The Political Ideology of Robespierre
continued...






Cult of the Supreme Being

   "To recall men to the pure cult of the Supreme Being is to strike a death-blow at fanaticism."
                                        --Robespierre (Rudé, George, ed. Robespierre. Englewood Cliffs: Prentice-Hall, Inc., 1967)

       In May 1794, Robespierre's proposal for a new civic religion, based on Rousseau's teachings, occurred after he sent atheist Jacques-René Hébert to the guillotine.  Hébert closed the Catholic churches and started to worship the goddess of Reason.  Thus, Robespierre's introduction to the Cult of the Supreme Being was intended to appeal to all religious minded revolutionaries, whether professedly Christian or not.  Robespierre stated, "The real priest of the Supreme Being is Nature..." (Gough, Hugh. The Terror in the French Revolution. New York: St. Martin's Press, Inc., 1998). He denounces priests who look towards a God and he wants to celebrate nature and all its virtues under the auspices of the Supreme Being.  Nature creates in all men the ability to obtain happiness by way of virtue.  Robespierre felt in accordance with the Decrees of the Supreme Being that those that disrupt nature's endowment should die.  In the theory of the Supreme Being, evil is possessed by men who oppress his fellow man.  Robespierre preached that the duties of man, according to obeying the Supreme Being, were to help the less fortunate, punish tyrants and traitors, and behave with justice towards all men.
           "The more richly a man is endowed with sensibility and genius, the more attached he is to the ideas which expand his being and elate his heart."
                                              --Robespierre  (Rudé, George. Robespierre: Portrait of a Revolutionary Democrat.
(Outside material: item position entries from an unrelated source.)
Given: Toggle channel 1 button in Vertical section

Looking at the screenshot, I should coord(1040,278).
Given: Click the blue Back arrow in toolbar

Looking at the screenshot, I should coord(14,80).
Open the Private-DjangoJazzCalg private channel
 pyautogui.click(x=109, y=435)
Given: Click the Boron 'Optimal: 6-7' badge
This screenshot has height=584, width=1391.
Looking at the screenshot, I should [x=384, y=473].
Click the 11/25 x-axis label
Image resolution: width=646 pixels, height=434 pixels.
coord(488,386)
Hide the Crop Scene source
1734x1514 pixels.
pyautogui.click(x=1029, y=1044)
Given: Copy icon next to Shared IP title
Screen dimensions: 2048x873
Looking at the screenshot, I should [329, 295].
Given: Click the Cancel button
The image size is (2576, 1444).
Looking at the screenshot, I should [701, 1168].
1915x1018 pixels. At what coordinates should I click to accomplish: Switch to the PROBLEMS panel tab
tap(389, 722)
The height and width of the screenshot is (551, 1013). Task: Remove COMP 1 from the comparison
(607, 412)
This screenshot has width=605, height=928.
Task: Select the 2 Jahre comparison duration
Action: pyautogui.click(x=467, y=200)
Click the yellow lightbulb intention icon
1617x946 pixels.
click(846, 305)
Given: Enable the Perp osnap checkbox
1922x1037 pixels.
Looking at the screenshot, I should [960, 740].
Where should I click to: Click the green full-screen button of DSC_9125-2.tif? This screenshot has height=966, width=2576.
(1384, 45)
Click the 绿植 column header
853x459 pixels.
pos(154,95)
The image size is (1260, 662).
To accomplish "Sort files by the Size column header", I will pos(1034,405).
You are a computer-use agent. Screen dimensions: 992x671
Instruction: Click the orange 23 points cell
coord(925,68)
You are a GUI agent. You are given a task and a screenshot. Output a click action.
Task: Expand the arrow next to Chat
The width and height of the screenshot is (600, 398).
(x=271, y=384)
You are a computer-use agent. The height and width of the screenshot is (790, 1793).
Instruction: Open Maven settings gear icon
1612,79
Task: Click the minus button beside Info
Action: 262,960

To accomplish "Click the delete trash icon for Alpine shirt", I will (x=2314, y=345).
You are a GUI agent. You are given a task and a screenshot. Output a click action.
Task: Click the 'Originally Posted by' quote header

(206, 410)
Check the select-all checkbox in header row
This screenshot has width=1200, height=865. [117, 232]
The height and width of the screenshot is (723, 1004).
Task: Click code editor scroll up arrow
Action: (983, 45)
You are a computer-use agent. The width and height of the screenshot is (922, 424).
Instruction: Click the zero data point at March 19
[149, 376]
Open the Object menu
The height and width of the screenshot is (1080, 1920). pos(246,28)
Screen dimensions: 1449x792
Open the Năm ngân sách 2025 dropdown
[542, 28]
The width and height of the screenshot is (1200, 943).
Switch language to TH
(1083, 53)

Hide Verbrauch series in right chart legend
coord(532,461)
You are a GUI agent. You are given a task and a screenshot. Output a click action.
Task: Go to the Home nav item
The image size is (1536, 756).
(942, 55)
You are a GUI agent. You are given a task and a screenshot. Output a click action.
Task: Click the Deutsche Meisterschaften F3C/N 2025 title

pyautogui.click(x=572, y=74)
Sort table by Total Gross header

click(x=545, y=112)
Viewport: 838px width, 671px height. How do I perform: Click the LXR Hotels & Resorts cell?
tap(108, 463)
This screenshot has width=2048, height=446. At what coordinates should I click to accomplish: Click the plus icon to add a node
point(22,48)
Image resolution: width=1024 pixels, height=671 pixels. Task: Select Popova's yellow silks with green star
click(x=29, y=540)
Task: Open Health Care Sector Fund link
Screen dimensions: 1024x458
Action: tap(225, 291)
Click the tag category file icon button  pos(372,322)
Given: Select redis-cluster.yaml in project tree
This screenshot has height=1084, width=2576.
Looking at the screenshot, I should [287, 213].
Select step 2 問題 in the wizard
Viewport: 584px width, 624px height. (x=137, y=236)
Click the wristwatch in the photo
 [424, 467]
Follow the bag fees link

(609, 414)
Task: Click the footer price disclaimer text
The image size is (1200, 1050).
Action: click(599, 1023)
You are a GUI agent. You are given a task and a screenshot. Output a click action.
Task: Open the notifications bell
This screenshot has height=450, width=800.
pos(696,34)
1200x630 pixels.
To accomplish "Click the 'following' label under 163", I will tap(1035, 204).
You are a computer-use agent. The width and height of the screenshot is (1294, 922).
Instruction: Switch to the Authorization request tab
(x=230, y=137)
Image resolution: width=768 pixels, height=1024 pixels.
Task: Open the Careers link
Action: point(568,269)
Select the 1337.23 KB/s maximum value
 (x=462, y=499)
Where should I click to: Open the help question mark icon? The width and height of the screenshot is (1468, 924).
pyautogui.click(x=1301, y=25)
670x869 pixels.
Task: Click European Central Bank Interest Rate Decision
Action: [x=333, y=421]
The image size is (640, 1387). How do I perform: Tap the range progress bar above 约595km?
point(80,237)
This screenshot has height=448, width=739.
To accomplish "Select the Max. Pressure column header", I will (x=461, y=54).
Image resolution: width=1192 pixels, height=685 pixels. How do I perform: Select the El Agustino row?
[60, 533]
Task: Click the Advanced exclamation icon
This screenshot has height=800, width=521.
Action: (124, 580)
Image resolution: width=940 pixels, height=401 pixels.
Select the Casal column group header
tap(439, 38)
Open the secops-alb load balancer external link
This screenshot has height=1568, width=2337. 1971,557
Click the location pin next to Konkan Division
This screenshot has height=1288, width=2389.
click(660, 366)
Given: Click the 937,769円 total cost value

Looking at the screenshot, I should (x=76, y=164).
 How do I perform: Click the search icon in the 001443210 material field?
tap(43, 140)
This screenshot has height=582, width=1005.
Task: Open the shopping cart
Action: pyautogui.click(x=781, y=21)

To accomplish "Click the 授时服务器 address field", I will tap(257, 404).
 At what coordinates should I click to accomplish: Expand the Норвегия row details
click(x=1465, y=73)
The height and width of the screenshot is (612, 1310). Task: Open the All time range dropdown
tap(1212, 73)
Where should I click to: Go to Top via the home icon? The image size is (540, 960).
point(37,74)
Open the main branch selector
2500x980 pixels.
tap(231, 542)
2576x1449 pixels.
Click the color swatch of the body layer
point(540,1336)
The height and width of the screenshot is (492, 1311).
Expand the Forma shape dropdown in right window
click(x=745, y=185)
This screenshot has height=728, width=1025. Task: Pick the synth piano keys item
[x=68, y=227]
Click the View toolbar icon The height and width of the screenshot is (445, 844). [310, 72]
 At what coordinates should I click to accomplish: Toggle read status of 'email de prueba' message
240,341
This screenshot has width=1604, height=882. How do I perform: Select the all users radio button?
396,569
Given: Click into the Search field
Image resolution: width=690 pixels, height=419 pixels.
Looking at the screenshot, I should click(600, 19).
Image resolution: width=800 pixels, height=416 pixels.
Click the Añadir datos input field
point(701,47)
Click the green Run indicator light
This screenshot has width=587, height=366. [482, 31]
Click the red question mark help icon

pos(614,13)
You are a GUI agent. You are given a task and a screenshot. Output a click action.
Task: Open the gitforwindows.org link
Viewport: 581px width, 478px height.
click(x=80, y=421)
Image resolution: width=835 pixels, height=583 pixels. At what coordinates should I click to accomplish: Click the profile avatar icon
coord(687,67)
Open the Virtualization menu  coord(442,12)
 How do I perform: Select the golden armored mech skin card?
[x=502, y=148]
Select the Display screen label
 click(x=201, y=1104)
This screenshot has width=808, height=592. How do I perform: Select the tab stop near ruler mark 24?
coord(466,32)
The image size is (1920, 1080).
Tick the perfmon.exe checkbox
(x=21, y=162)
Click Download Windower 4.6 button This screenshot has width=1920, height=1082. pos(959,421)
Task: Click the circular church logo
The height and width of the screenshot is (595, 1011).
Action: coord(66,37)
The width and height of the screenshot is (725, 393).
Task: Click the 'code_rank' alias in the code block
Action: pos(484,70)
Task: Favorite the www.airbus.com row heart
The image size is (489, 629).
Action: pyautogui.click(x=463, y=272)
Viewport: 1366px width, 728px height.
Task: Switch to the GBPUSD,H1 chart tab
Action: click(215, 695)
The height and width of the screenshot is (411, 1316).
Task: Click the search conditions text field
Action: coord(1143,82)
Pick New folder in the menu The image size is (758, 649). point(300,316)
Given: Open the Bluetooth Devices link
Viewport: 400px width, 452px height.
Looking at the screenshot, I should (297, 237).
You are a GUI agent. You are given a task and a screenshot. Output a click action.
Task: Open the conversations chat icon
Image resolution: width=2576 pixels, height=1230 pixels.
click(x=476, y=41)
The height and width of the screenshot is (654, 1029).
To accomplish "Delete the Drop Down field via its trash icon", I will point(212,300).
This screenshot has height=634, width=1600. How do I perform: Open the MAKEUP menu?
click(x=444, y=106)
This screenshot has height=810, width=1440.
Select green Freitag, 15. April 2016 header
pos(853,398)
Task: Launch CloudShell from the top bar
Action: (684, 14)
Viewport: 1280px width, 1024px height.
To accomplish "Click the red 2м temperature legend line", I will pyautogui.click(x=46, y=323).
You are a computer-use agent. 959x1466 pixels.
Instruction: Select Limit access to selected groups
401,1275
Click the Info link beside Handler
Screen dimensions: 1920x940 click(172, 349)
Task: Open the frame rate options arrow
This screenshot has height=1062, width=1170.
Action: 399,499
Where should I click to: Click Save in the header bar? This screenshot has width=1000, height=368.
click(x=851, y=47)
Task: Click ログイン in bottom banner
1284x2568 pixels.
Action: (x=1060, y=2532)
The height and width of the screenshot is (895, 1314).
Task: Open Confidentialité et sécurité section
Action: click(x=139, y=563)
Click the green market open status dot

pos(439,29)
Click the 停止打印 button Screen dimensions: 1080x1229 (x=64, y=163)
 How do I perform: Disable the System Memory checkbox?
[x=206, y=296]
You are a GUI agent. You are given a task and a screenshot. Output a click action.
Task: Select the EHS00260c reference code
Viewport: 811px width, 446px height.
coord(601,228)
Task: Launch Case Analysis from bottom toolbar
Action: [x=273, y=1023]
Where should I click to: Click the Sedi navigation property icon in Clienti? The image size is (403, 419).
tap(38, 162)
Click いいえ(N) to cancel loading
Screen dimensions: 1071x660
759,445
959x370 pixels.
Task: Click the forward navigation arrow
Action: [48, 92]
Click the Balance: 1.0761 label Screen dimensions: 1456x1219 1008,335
New York: Viking Press, 1975).
        Robespierre also expressed that fighting to give the world an example of republican virtues was seen by the Supreme Being as a duty and an honorable act.  One must fight to protect the wisdom of the Republic, which brings prosperity and guarantees the rewards of a man's courage.  Robespierre believed that this wisdom was what the tyrants wanted to rid from the Republic.  Therefore, if man acted with virtue and was a defender of liberty and wisdom, he could freely give himself up to the Supreme Being.  Robespierre adamantly felt that the Supreme Being acknowledged man's sacrifice and a reward would be bestowed upon him.
        After Robespierre expressed these views, his enemies broadened among the "de-christianizers" and Voltarian deists.  Yet Robespierre was not hindered by their disapproval and headed the inaugural festival of the Supreme Being, which he believed was to remind men of the deity and dignity of their state.